Global crypto markets faced intense volatility as escalating conflict between Israel and Iran triggered a sharp sell-off, leading to over $1.1 billion in liquidations. Amid this market whiplash, heavyweight institutions and corporations revealed major plans for Bitcoin and altcoin reserves, signaling shifting tides in the digital asset landscape.
Cryptocurrency markets plummeted after Israel struck Iran, fueling investor panic and setting off a wave of forced liquidations across major leverage exchanges. In less than 24 hours, more than $1.1 billion in positions were wiped out. Wynn faced yet another liquidation event, highlighting the sudden risk-off sentiment pervading the sector. Despite the downturn, several market players used the opportunity to recalibrate: GameStop surprised by ramping up its debt raise to $2.25 billion, announcing intentions to acquire Bitcoin for its reserves. Over the last month, 21 companies have established Bitcoin treasuries, reflecting ongoing institutional accumulation even in turbulent times.
Beyond the carnage in crypto prices, capital continued to shift aggressively. DFDV unveiled a $5 billion equity facility earmarked for Solana acquisitions, while Sharplink’s equity re-sale announcement dragged its stock down by 70% even after a reported $463 million Ethereum purchase. Other market moves include Tony G launching the HYPE treasury with $400,000 in HYPE tokens, a new proposal by the Polkadot community to set up a Bitcoin treasury, and Trident Digital aiming to raise $500 million to acquire XRP. These developments underscore both a scramble for strategic tokens and the evolving role of treasuries in corporate strategy.
High-profile corporations and payment platforms are accelerating blockchain adoption. Walmart and Amazon are reportedly assessing the launch of proprietary stablecoins, while the prominent payments app Phantom now enables USDC payments for Shopify merchants. USDC’s native integration onto the XRP Ledger further broadens stablecoin functionality. Elsewhere, DTCC is reportedly investigating stablecoin applications, and Coinbase is expanding its U.S. services—introducing both decentralized and perpetual trading, and collaborating with American Express on a Bitcoin cashback card.
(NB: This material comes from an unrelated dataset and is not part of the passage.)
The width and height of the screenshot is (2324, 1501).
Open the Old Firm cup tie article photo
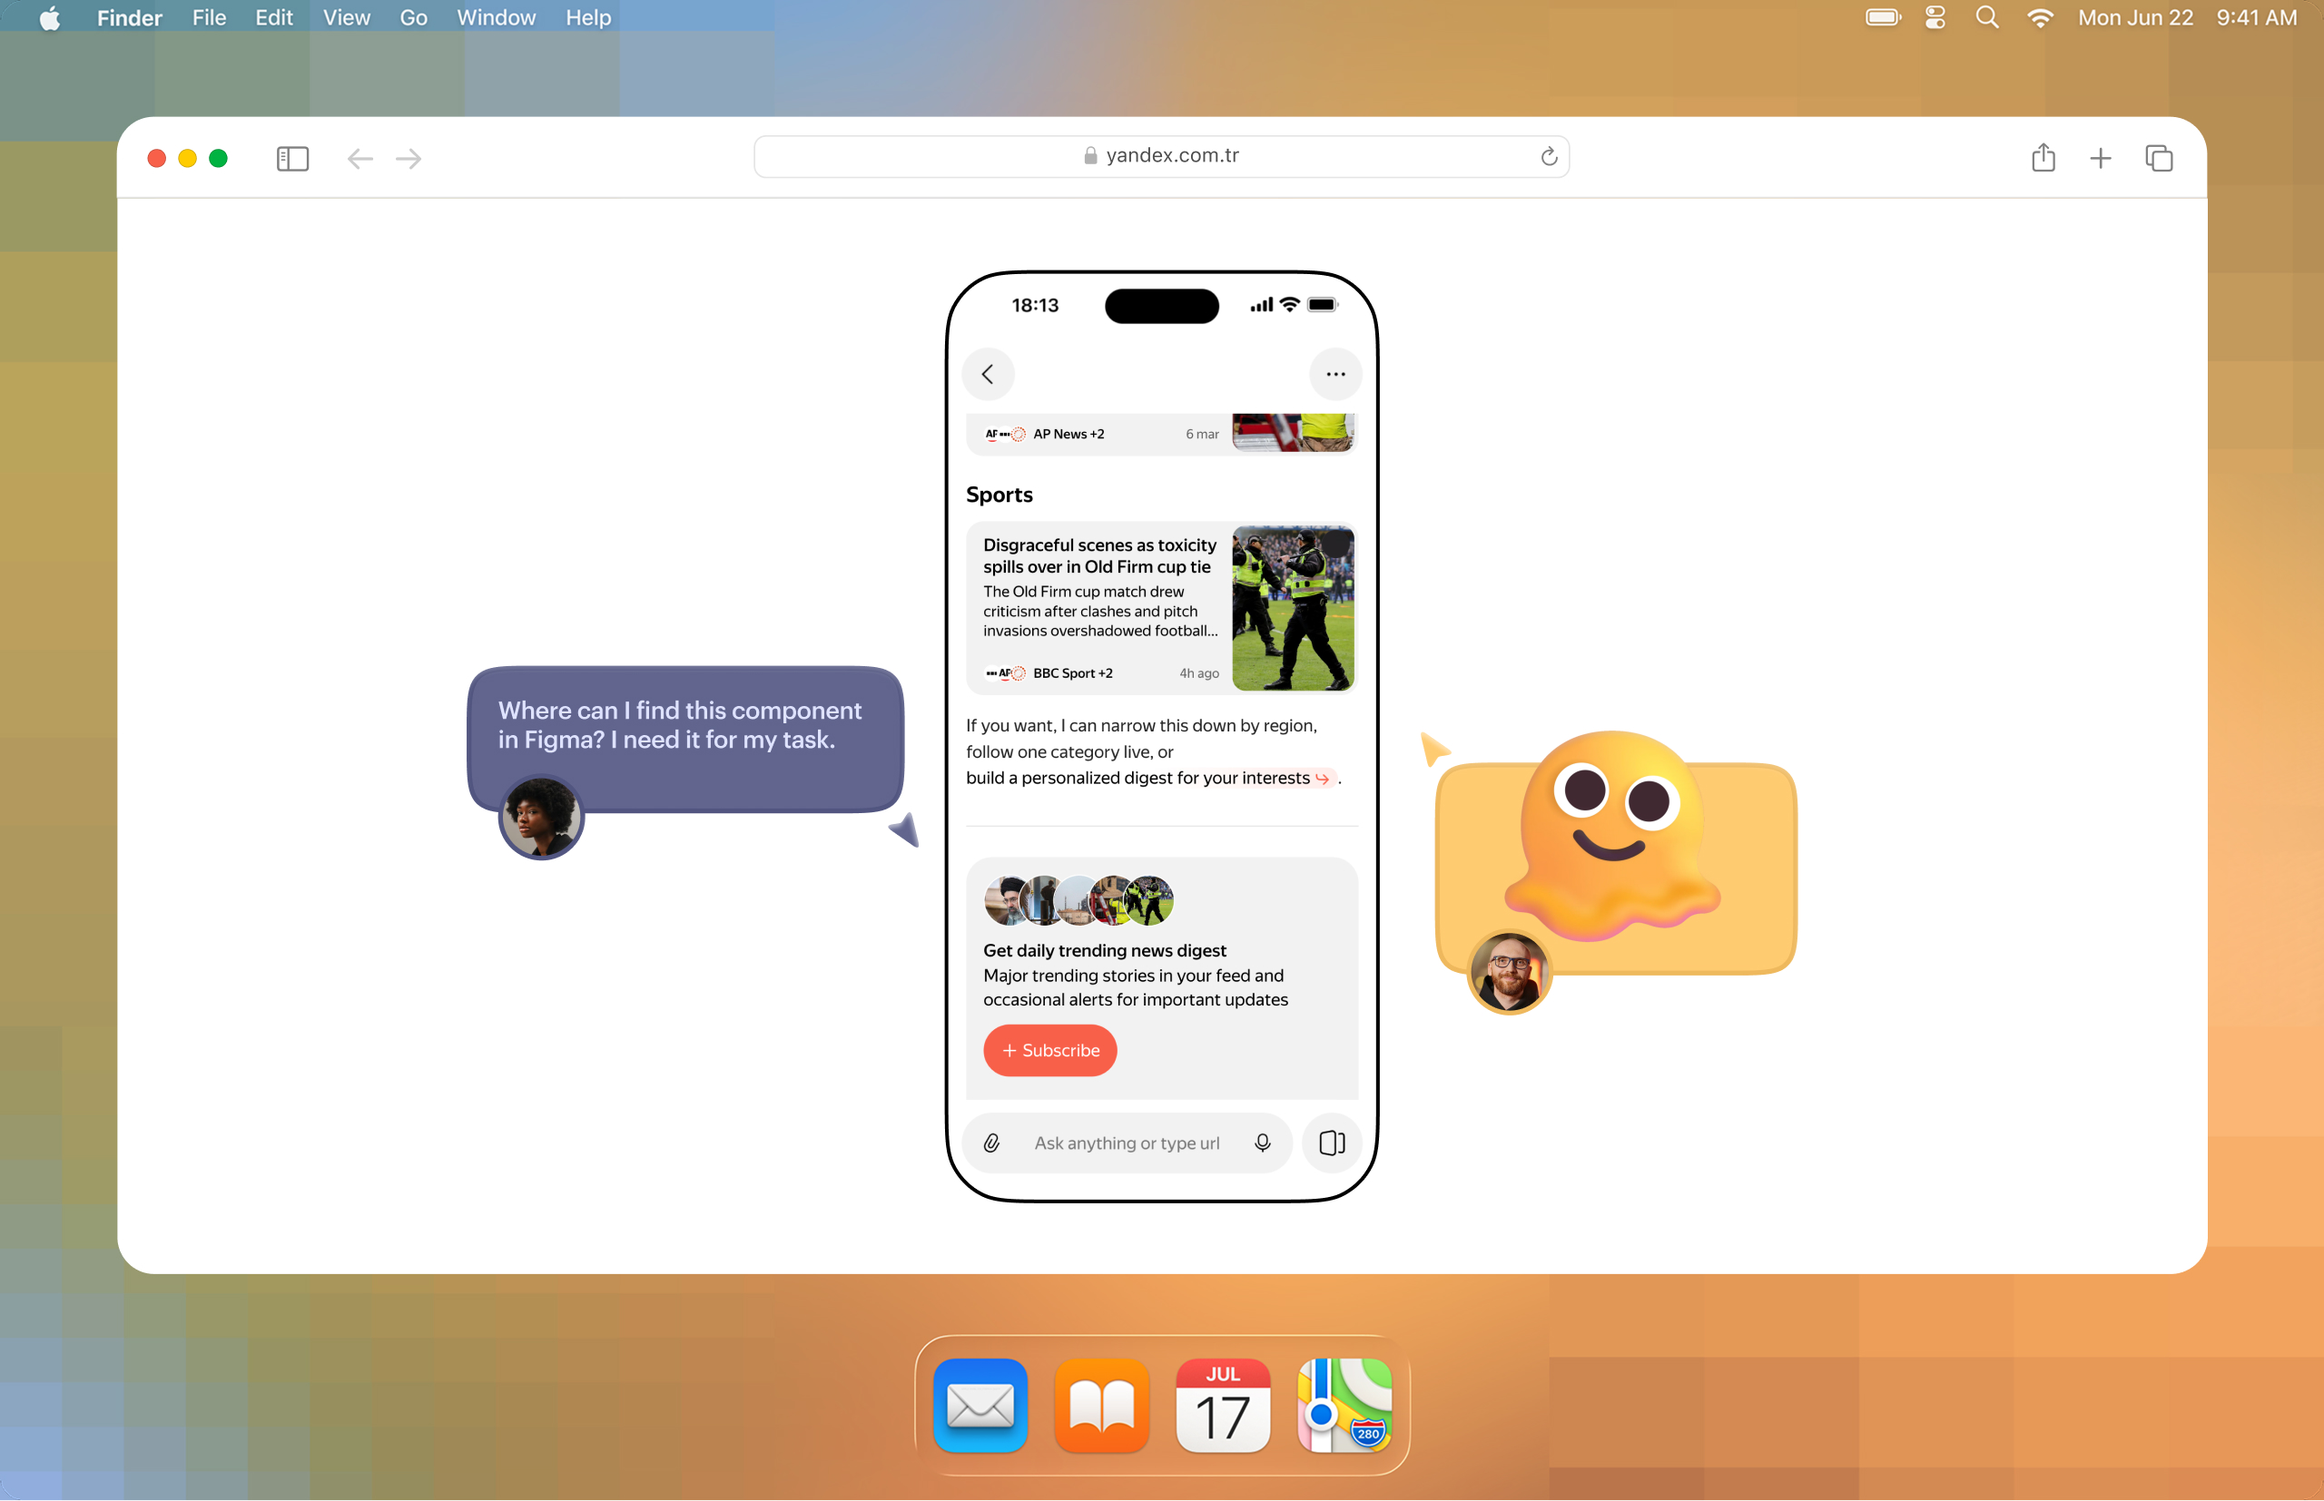click(1293, 608)
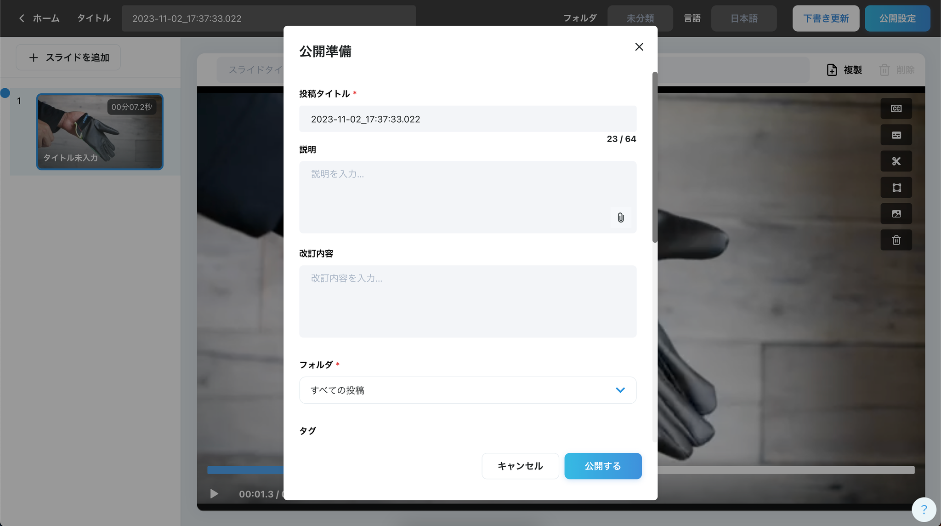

In related moves, tokenized gold debuted on Hyperliquid, and Tether has acquired a 32% stake in Elemental Altus for $92 million, reinforcing its expansion beyond stablecoins.
The latest market turmoil highlights the delicate balance between global events and digital asset valuations. While geopolitical crises can swiftly erode market confidence and trigger massive liquidations, the flurry of treasury-building, strategic fundraising, and mainstream integration indicates that institutional commitment to crypto remains robust. As blockchain applications multiply and blue-chip firms experiment with stablecoins and tokenization, the sector’s long-term trajectory looks more dynamic than ever, even as volatility persists.